What members expect from their loyalty programs has changed dramatically
with the digital revolution.

All members of Gen D – not just Millennials – want to control their own experience on-the-go in real time. And they expect your loyalty program to remember what they’ve told you and to keep up with their busy lives.

Here are some reactions by members of Gen D to loyalty programs:

“I really like seeing the stars bounce into the cup on my Starbucks app”: Hold a loyalty focus group or ask for feedback in a survey, and Starbucks Rewards invariably shows up as a program beloved by Gen D. The app for Vino Volo, a chain of wine stores, fills a wine bottle to show progress towards the next reward. It’s frankly fun and engaging to find your account balance in these cases. When members can see their progress wherever they are and whenever they need it, they really like it. It’s the price of entry for a loyalty program to appeal to Gen D.

“Why don’t you know what I like?”: The explicit contract of almost all loyalty programs is that members receive benefits in exchange for allowing their activity to be tracked. They are completely familiar and mostly comfortable with “since you bought that, you might like this“ algorithms. Members willingly fill out profiles and answer surveys with the expectation that their experience will improve based on the information they’ve provided.

Ignore that tracked and volunteered information at your own peril – the vegan member of a grocery program can instantly tweet to the world their disgust if you send them an offer for fresh meat.
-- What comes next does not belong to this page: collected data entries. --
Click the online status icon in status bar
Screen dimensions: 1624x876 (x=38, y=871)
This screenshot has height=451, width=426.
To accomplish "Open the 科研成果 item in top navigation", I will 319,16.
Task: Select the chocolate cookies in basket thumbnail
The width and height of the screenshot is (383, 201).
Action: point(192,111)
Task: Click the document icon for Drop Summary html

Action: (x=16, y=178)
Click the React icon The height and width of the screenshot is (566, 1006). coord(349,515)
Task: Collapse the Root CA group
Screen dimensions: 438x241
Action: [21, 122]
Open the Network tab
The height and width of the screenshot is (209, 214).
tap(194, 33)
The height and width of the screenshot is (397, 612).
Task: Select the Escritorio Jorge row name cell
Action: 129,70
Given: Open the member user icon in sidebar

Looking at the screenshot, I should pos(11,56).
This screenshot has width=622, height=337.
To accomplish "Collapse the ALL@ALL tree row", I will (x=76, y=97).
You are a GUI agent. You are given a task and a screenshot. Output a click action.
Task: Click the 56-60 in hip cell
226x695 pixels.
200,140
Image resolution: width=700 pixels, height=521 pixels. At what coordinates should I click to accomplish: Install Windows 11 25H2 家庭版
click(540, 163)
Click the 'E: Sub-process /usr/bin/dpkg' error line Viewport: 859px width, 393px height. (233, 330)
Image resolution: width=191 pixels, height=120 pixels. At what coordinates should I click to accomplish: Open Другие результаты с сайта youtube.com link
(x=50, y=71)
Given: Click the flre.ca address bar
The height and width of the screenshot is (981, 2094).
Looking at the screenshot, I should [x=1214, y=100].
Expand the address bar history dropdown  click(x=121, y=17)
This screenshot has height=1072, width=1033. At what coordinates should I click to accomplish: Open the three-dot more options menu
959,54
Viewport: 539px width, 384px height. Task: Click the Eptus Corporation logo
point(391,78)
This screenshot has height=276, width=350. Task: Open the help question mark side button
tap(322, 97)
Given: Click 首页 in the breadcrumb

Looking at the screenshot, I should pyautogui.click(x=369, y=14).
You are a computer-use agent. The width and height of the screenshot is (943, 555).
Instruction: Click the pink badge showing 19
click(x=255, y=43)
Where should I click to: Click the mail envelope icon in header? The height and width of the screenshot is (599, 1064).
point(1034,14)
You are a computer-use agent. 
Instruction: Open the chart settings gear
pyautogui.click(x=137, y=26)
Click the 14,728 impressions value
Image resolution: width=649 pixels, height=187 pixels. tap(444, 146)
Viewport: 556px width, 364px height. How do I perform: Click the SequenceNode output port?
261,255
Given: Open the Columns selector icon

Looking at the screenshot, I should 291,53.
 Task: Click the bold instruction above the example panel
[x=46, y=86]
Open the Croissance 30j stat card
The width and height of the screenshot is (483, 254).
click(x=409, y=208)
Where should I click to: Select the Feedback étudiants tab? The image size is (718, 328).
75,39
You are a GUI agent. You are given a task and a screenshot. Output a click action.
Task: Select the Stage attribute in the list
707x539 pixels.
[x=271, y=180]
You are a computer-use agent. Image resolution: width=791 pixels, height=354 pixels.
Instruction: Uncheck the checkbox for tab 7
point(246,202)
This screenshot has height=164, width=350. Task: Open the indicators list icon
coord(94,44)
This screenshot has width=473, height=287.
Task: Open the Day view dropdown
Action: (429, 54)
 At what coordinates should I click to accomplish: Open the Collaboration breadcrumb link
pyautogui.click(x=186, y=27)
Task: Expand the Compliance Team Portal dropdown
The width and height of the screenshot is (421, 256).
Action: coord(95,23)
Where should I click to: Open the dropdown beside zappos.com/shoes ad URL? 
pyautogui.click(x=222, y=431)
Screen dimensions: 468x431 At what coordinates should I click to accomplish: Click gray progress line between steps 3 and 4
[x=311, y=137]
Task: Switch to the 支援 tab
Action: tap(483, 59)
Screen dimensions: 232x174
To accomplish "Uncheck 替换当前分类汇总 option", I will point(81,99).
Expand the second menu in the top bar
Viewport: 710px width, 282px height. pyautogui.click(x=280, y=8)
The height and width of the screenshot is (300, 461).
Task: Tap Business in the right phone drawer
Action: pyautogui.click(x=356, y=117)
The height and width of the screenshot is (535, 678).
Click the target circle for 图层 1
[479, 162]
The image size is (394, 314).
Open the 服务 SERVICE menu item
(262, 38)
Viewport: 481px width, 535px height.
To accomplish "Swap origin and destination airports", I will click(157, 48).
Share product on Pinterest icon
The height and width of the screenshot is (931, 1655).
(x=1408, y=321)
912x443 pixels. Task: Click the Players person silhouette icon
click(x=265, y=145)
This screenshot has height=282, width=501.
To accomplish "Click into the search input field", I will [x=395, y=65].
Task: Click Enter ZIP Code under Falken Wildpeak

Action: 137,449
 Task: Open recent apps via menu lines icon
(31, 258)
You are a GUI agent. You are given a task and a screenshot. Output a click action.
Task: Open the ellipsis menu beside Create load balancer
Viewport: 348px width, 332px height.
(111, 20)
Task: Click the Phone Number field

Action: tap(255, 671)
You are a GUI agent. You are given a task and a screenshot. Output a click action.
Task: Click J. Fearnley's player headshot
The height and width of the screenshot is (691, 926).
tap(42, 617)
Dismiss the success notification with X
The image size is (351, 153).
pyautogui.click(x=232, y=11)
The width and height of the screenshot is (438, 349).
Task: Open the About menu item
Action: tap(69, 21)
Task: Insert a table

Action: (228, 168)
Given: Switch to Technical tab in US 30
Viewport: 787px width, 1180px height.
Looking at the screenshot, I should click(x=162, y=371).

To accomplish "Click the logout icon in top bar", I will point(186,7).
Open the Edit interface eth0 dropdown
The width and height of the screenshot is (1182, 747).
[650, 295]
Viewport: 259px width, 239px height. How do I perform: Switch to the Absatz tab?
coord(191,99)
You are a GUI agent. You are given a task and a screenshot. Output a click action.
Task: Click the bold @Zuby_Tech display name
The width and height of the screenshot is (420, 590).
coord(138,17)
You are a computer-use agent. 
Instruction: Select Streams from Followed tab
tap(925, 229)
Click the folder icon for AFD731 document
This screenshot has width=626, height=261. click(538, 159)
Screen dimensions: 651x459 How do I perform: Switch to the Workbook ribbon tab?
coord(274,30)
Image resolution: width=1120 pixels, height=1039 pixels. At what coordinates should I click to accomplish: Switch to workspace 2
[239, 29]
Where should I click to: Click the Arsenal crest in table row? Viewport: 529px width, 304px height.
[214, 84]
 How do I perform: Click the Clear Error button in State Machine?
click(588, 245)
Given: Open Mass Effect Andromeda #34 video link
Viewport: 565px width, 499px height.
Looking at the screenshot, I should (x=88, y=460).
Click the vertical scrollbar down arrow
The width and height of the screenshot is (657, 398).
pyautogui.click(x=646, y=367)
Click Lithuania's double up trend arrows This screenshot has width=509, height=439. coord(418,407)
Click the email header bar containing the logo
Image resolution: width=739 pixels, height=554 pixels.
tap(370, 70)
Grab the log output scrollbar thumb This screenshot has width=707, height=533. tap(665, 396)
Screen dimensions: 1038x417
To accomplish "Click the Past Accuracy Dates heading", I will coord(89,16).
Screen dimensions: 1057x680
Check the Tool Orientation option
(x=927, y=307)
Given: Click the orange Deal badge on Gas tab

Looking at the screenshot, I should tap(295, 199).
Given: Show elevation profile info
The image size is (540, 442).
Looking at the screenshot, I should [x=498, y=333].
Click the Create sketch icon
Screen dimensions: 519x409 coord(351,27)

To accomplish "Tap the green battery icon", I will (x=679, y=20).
In contrast, DSW Rewards has gained popularity with Gen D for sending content based on past purchases, while Kimpton Hotels regularly earns kudos from members for intuitive service based on combining profile preferences with tracked data.

“The program is lame—there’s only one reward”: The Gen D customer expects to have a choice of rewards – preferably everything in your store or on your website. Virgin America was the first program to create an experience where members could go to book a flight and toggle between a price in dollars or in points for every seat on the flight—no blackouts, nothing held back to capacity control. It made getting a reward as easy as purchasing a product. JetBlue and Southwest followed among the airlines; Hilton and other hotels now offer their rooms for cash, points, or cash + points; and many retailers are seamlessly integrating redemption of virtual rewards into their e-commerce flow. The days of the mailed reward or hand-entered codes are rapidly waning – consumers expect the reward to be on their phone and as easy to use as the Starbucks app.

Yes, there are differences in content between age groups in terms of clothes, music, and culture, but differences in content do not necessarily mean differences in the technology for delivering that content. Each of those experiences is enabled by integrated use of technologies that are already in use across a broad range of age groups; to succeed, your program needs to go beyond just Millennials and think in terms of Gen D.

If not, you may suffer the fate of Whole Foods who proudly introduced tech-savvy streamlined stores to target Millennials and rightly received rotten tomatoes in the Harvard Business Review from Robyn Bolton:

“By describing this new concept [store] as ‘geared toward millennial shoppers,’ Whole Foods is essentially saying….Gen X and Baby Boomer shoppers are fine with or even prefer old, cluttered stores that sell a confusing array of stuff at high prices.”

Make sure that no one can say something like that about your brand and your brand’s loyalty program.

The names cited are all registered trademarks of the respective companies.